## AUFGABENBESCHREIBUNG
Bearbeite die folgenden Datensätze, indem du „Instruction“ durch „Command“ ersetzt. Alle übrigen Zeilen bleiben unverändert.

## Einträge aus einer Datenquelle
────────────────────────────────────────

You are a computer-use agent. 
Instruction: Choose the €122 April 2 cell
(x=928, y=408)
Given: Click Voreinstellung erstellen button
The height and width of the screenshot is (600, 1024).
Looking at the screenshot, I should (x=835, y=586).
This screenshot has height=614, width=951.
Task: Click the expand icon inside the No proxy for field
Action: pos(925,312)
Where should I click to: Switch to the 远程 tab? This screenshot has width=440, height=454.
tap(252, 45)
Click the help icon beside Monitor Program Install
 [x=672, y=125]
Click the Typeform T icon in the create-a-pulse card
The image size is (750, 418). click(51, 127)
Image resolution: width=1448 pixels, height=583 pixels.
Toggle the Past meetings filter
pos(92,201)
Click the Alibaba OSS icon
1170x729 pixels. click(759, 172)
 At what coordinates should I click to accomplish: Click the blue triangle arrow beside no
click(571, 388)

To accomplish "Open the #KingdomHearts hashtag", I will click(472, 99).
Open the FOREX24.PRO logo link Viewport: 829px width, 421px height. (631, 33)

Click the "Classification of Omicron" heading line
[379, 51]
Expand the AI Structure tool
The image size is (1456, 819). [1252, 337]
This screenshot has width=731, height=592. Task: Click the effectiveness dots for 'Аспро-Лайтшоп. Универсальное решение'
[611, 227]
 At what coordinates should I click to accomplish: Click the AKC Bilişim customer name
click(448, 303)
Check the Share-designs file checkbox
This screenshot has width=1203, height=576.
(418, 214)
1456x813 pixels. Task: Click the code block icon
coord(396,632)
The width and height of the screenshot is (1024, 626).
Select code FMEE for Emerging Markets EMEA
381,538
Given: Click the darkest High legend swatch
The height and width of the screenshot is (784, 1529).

────────────────────────────────────────

## ANTWORT ZUR AUFGABE
You are a computer-use agent. 
Command: Choose the €122 April 2 cell
(x=928, y=408)
Given: Click Voreinstellung erstellen button
The height and width of the screenshot is (600, 1024).
Looking at the screenshot, I should (x=835, y=586).
This screenshot has height=614, width=951.
Task: Click the expand icon inside the No proxy for field
Action: pos(925,312)
Where should I click to: Switch to the 远程 tab? This screenshot has width=440, height=454.
tap(252, 45)
Click the help icon beside Monitor Program Install
 [x=672, y=125]
Click the Typeform T icon in the create-a-pulse card
The image size is (750, 418). click(51, 127)
Image resolution: width=1448 pixels, height=583 pixels.
Toggle the Past meetings filter
pos(92,201)
Click the Alibaba OSS icon
1170x729 pixels. click(759, 172)
 At what coordinates should I click to accomplish: Click the blue triangle arrow beside no
click(571, 388)

To accomplish "Open the #KingdomHearts hashtag", I will click(472, 99).
Open the FOREX24.PRO logo link Viewport: 829px width, 421px height. (631, 33)

Click the "Classification of Omicron" heading line
[379, 51]
Expand the AI Structure tool
The image size is (1456, 819). [1252, 337]
This screenshot has width=731, height=592. Task: Click the effectiveness dots for 'Аспро-Лайтшоп. Универсальное решение'
[611, 227]
 At what coordinates should I click to accomplish: Click the AKC Bilişim customer name
click(448, 303)
Check the Share-designs file checkbox
This screenshot has width=1203, height=576.
(418, 214)
1456x813 pixels. Task: Click the code block icon
coord(396,632)
The width and height of the screenshot is (1024, 626).
Select code FMEE for Emerging Markets EMEA
381,538
Given: Click the darkest High legend swatch
The height and width of the screenshot is (784, 1529).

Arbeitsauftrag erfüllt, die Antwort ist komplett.